Prototype Implementation
Because commercial processors, devices, and operating systems with full CXL support were not available at the time, the authors implemented a prototype. Each CXL device is implemented as a custom add-in card CXL memory blade based on a 16 nm FPGA and eight DDR4 DRAM modules. The FPGA implements a CXL controller and eight DRAM controllers to manage the endpoint and internal DRAM channels. The host processor is implemented as an in-system RISC-V-based processor supporting CXL; it has four out-of-order cores and a last-level cache (LLC) that implements a CXL Root Port. Each CXL-capable host processor runs on a high-performance accelerator card and can run Linux 5.13 and the DIRECTCXL runtime. A PCIe backplane exposes four CXL devices to four hosts (a total of 32 DRAM modules in the testbed).
Experiments
The latency breakdown for 64-byte reads shows that RDMA requires two DMA operations, and InfiniBand network overhead accounts for 78.7% of total latency. By avoiding the network and data copies, DirectCXL is about 8.3x faster in this microbenchmark.
The RDMA access latency breakdown attributes time to the RDMA library, data copies, memory access, and network. At low load, RDMA library overhead dominates; as load increases, copies to registered memory regions grow and dominate. Network overhead does not decrease because network transfer and memory access overlap; the overlapping portion is accounted for as memory access. The DirectCXL latency breakdown attributes time to CPU cache, PCIe, and memory access. As load increases, CPU cache behavior slows access due to a limited miss-status-holding-register (MSHR) capacity in the prototype CPU implementation: the MSHR can only handle 16 concurrent memory misses, causing CPU stalls when simultaneous 64-byte requests increase.

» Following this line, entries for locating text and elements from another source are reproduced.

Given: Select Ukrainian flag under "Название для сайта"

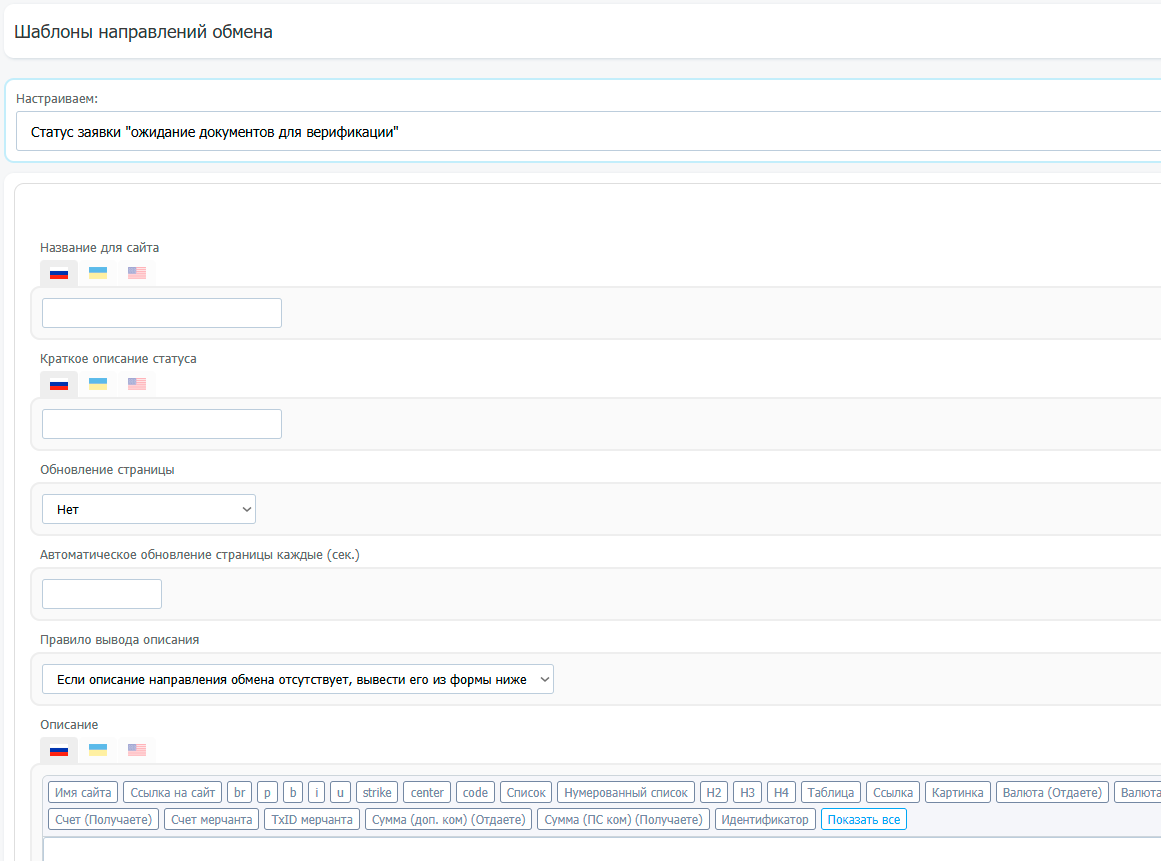Looking at the screenshot, I should [x=98, y=273].
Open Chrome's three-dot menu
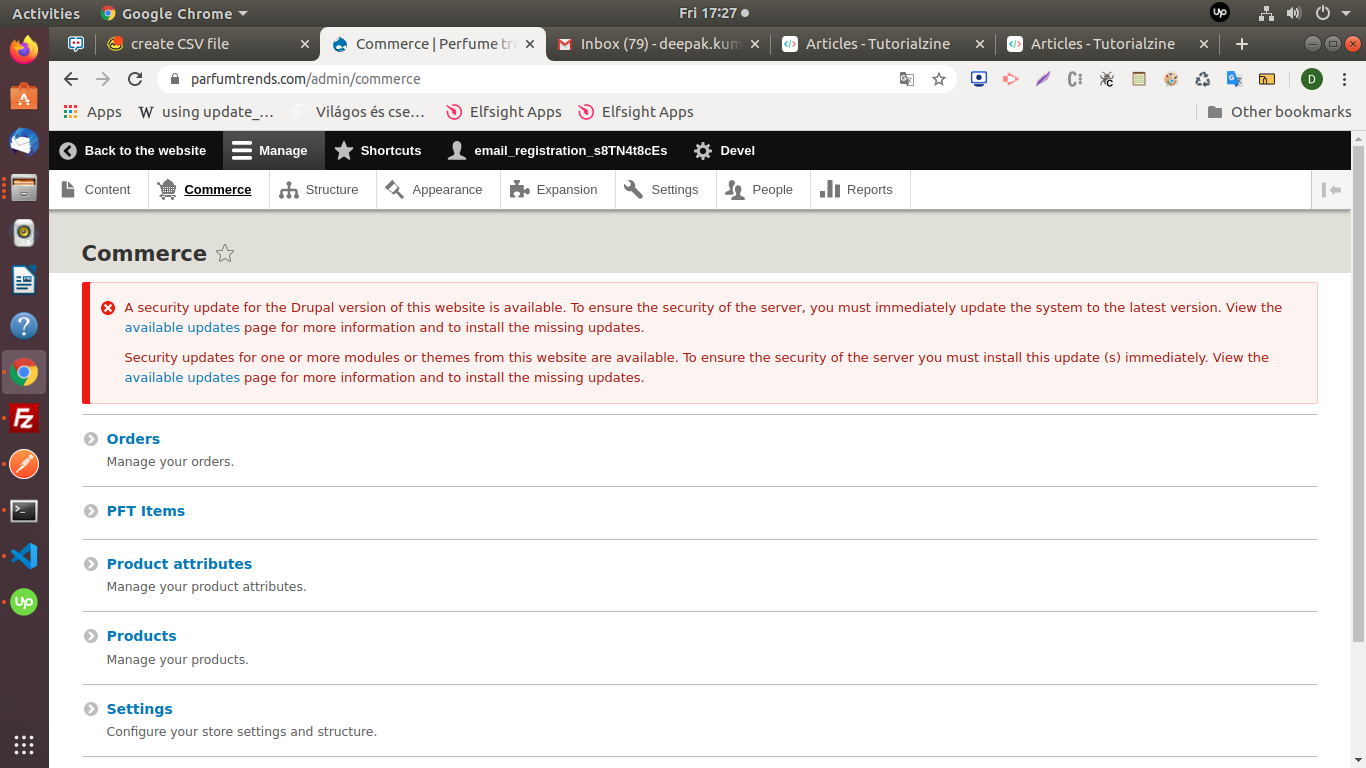 (x=1343, y=79)
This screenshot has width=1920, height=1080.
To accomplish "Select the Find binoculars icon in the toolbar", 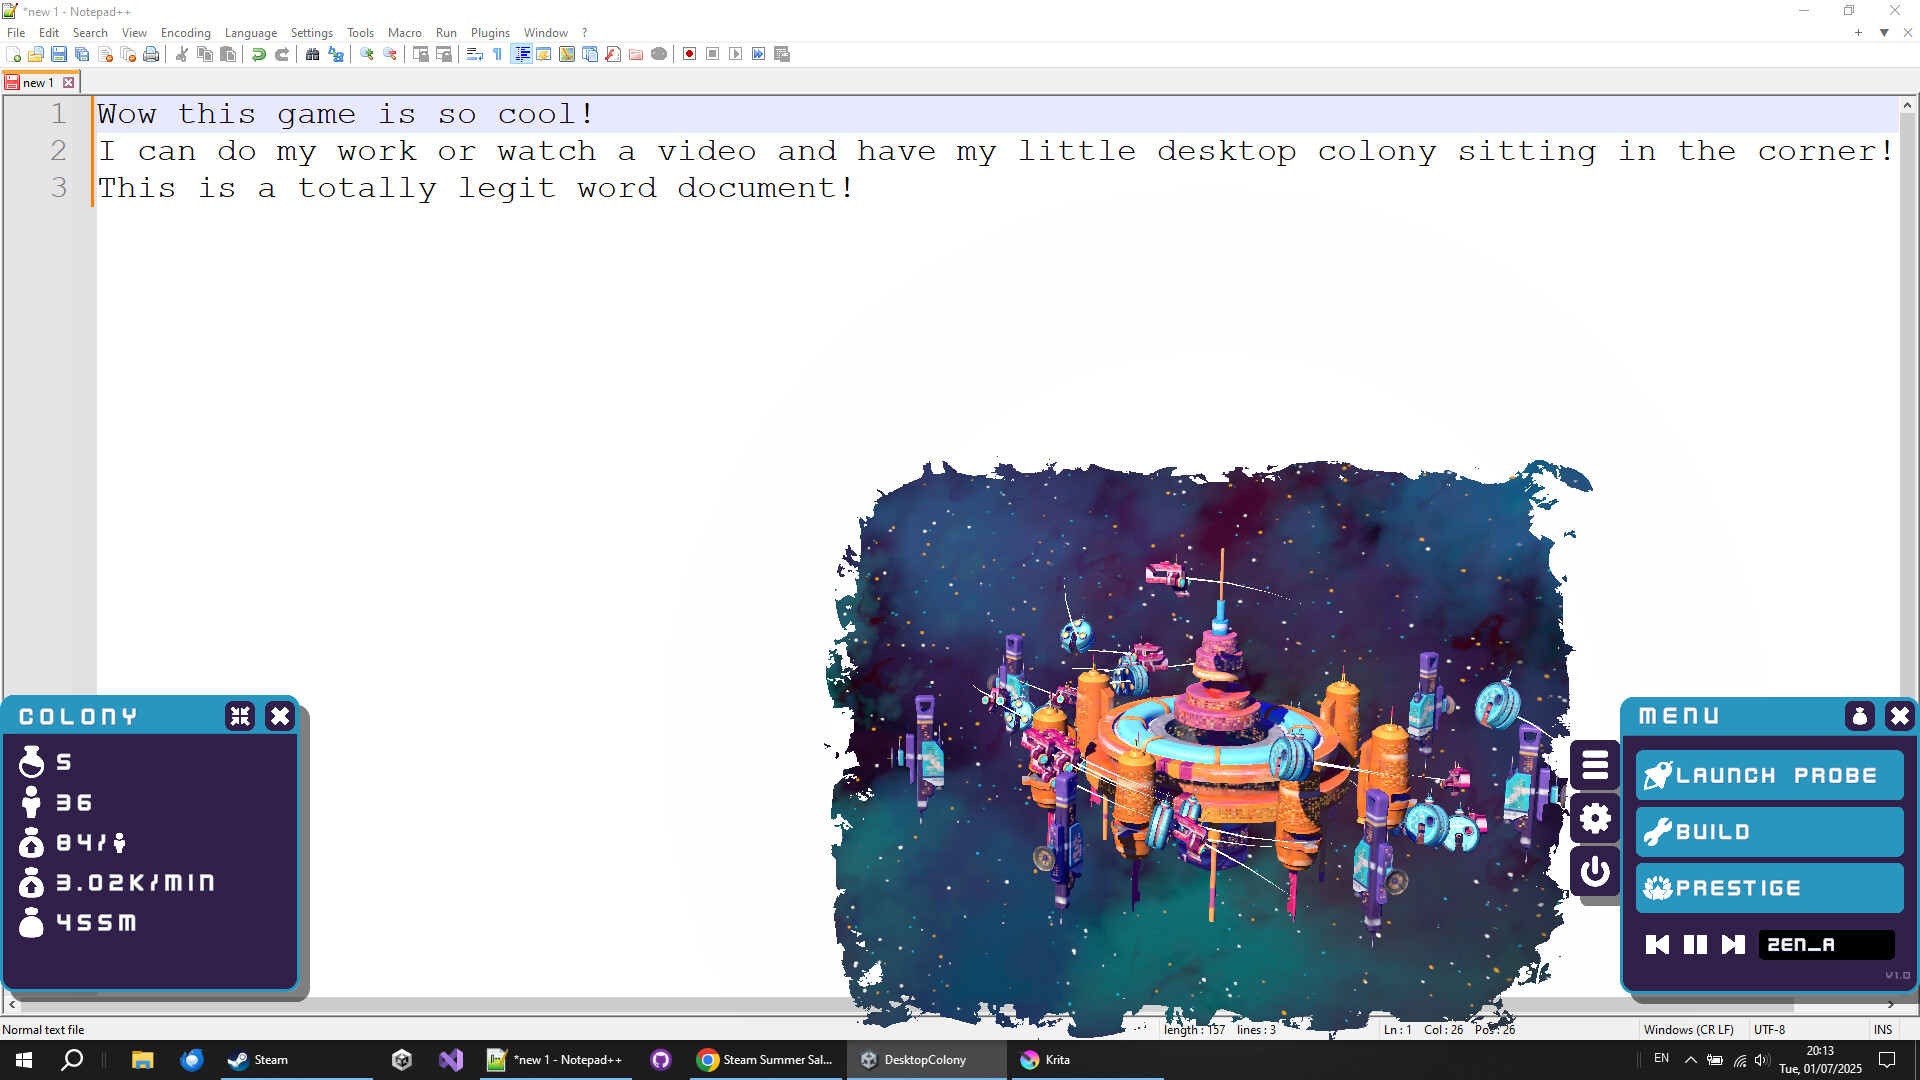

On real application workloads, DirectCXL achieved performance improvements up to about 3.0x and 2.2x in the reported experiments.
Conclusion
The authors present DirectCXL, which uses the CXL memory protocol (CXL.mem) to directly connect host processor complexes to remote memory resources. System evaluation shows that when workloads can take advantage of host processor caching, DirectCXL disaggregated memory can exhibit performance similar to DRAM. For real application processes, performance is on average about 3x higher than RDMA-based approaches.